[Collected data]
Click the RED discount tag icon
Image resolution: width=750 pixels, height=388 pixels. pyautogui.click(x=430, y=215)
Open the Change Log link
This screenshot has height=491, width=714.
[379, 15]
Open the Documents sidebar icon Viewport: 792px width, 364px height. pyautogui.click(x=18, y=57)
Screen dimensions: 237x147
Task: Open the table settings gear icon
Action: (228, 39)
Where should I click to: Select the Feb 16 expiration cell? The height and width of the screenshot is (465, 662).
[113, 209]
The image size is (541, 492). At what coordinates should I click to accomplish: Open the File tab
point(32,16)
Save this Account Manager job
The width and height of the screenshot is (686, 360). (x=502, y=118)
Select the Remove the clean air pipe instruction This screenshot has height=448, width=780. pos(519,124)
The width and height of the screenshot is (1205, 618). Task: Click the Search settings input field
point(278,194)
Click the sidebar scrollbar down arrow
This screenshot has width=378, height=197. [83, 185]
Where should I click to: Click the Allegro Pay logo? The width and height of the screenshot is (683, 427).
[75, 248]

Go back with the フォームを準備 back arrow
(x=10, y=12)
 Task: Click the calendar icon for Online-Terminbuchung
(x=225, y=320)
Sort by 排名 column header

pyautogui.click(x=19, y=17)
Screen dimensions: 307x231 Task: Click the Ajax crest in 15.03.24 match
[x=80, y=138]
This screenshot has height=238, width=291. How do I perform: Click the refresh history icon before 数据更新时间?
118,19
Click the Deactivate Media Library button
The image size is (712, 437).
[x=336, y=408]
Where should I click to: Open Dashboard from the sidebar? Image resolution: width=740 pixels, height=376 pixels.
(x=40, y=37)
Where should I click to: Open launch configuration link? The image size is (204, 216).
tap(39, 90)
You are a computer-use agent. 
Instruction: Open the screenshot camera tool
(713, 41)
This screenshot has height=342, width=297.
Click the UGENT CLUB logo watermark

■ **WHAT IS EXPECTED**
Nothing but the lines from the line that contains "Click the sidebar scrollbar down arrow" to the last line of the records above should appear in the answer; please copy them exactly.

■ **SOLUTION TO THIS PROBLEM**
Click the sidebar scrollbar down arrow
This screenshot has width=378, height=197. [83, 185]
Where should I click to: Click the Allegro Pay logo? The width and height of the screenshot is (683, 427).
[75, 248]

Go back with the フォームを準備 back arrow
(x=10, y=12)
 Task: Click the calendar icon for Online-Terminbuchung
(x=225, y=320)
Sort by 排名 column header

pyautogui.click(x=19, y=17)
Screen dimensions: 307x231 Task: Click the Ajax crest in 15.03.24 match
[x=80, y=138]
This screenshot has height=238, width=291. How do I perform: Click the refresh history icon before 数据更新时间?
118,19
Click the Deactivate Media Library button
The image size is (712, 437).
[x=336, y=408]
Where should I click to: Open Dashboard from the sidebar? Image resolution: width=740 pixels, height=376 pixels.
(x=40, y=37)
Where should I click to: Open launch configuration link? The image size is (204, 216).
tap(39, 90)
You are a computer-use agent. 
Instruction: Open the screenshot camera tool
(713, 41)
This screenshot has height=342, width=297.
Click the UGENT CLUB logo watermark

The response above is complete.